The Massachusetts Medical Society wishes to be recorded in
support for S.1100, legislation that would increase access to pain management
services. The Medical Society wishes to
commend Sen. John Keenen for putting forth this legislation.
S.1100 would require each commercial insurance carrier to
develop a pain management access plan, including those that provide
alternatives to opioid prescribing; allow the Health Policy Commission (HPC) to
consider non-opioid and non-pharmaceutical pain
management as criteria for the Accountable Care Organization (ACO) certification
process; and direct the Division of Insurance (DOI), with support from the HPC
and the Center for Health Information and Analysis (CHIA), to include access to
non-opioid and non-pharmaceutical pain management standards as part of their
insurance accreditation process.
The MMS has a longstanding commitment to reducing opioid
prescribing and dependency, and to encouraging non-opioid approaches to pain
management. The Society is proud to have
worked alongside the Legislature, the Baker administration, insurers and
patient advocacy organizations on the many successful initiatives put in place
in the Commonwealth.
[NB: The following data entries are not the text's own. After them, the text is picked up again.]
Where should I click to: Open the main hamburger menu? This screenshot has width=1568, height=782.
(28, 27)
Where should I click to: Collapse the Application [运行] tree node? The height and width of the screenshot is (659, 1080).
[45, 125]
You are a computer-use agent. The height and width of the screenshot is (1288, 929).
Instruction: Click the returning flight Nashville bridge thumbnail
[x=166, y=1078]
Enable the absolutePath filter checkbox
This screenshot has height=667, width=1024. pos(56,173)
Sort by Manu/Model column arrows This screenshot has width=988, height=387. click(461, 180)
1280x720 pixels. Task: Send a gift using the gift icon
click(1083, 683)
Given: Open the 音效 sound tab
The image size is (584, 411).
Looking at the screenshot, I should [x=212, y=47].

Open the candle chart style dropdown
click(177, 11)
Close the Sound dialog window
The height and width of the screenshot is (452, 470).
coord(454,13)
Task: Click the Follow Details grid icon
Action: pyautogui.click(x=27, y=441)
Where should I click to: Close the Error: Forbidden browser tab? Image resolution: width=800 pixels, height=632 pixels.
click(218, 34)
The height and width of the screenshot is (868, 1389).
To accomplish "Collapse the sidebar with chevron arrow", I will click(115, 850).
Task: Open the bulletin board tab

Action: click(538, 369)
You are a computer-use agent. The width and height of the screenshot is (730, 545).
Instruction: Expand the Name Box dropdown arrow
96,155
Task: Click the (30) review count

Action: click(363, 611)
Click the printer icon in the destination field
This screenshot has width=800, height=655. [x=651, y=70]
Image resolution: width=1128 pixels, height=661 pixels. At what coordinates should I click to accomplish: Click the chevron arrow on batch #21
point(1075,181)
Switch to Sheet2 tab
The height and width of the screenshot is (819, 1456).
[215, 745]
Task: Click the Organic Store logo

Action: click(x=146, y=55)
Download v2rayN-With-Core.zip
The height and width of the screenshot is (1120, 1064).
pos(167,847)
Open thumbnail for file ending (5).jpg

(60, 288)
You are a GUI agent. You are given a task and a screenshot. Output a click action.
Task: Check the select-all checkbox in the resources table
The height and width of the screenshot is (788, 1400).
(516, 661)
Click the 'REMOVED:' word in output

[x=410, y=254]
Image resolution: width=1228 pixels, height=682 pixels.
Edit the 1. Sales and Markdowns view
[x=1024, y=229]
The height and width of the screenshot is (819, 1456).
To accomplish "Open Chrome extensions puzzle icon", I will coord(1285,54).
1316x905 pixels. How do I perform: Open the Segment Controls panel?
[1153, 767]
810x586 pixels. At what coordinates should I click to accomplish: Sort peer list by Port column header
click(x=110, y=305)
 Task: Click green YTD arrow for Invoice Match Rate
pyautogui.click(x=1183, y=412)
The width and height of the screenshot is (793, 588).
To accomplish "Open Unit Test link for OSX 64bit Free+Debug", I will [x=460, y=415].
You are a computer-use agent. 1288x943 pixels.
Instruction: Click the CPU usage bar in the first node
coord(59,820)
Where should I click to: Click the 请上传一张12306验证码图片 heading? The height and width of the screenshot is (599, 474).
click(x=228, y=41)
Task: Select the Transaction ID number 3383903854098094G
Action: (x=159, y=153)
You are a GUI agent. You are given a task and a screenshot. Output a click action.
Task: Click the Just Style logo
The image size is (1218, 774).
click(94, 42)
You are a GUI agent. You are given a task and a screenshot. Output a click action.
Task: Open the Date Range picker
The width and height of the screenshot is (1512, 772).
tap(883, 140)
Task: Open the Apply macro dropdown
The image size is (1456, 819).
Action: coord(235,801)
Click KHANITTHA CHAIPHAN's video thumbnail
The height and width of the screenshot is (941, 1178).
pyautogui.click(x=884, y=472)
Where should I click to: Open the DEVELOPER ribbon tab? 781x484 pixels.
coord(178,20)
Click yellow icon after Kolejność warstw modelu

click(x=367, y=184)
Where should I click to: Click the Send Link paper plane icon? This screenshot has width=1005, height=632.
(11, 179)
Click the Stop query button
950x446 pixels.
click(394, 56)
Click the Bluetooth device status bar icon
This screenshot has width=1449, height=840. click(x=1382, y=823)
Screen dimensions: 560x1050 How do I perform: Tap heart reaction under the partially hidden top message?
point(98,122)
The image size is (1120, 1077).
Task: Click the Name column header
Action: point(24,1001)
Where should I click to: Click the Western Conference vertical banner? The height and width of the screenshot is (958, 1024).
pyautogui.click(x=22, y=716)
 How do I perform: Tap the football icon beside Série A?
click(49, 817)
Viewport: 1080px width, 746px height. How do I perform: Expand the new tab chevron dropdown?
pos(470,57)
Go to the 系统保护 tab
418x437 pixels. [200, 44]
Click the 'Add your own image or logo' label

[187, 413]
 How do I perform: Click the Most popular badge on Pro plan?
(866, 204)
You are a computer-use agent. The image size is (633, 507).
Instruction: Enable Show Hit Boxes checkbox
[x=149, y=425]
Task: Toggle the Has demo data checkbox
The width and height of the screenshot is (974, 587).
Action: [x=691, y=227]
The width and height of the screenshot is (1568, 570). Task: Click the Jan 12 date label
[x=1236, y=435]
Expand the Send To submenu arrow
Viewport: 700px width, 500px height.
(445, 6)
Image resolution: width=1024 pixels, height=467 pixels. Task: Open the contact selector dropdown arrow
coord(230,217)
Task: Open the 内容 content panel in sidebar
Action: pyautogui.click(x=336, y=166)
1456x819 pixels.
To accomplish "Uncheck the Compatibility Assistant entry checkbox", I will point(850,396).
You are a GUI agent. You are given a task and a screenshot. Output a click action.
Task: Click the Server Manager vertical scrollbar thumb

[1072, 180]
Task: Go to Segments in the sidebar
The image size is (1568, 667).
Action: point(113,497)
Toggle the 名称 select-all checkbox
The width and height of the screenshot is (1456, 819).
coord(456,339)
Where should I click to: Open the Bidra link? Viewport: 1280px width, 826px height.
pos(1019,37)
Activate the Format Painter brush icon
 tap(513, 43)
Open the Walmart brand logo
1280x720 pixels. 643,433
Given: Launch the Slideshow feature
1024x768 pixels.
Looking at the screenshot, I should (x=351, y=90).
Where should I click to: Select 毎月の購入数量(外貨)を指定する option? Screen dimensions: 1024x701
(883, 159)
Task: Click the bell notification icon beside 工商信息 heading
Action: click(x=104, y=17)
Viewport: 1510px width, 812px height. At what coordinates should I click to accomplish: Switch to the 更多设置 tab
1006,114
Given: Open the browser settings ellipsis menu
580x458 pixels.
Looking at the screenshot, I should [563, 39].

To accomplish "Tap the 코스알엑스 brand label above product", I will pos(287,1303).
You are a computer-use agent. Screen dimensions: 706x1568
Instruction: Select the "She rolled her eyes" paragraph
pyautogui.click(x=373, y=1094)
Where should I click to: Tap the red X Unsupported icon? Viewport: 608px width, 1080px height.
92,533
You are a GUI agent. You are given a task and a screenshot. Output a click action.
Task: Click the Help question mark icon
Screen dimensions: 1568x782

These include
robust improvement in the state’s prescription monitoring program, promulgation
of prescribing guidelines for physicians, educating physicians in pain
management, educating patients about the risks of these medications and their
proper storage and disposal, and recognition of addiction as a disease rather
than a crime with prioritization of treatment.
This legislation is an important next step in ensuring that health
insurers offer consumers access to evidence based non-opioid and
non-pharmaceutical pain options, where appropriate.
Specifically, the bill would allow the Health Policy
Commission to include adequacy of non-opioid and non-pharmaceutical pain
management services in its certification of ACO’s and would include individuals
with chronic pain in the definition of vulnerable populations. It would also charge CHIA with establishing
standards for access to mental health services, substance use and pain
management services that would be used by the DOI in its network adequacy
review process for health insurers.
Lastly, it would charge the DOI and the HPC with developing
evidence-based standards for pain management and publish guidelines to assist
health insurers in developing pain management access plans. These provisions would increase
accountability by health insurers and would increase patients access to
innovative pain management services that include non-opioid and non-pharmaceutical
options.
The MMS urges the Committee on Mental Health, Substance Use
and Recovery to report S.1100 out of Committee favorably.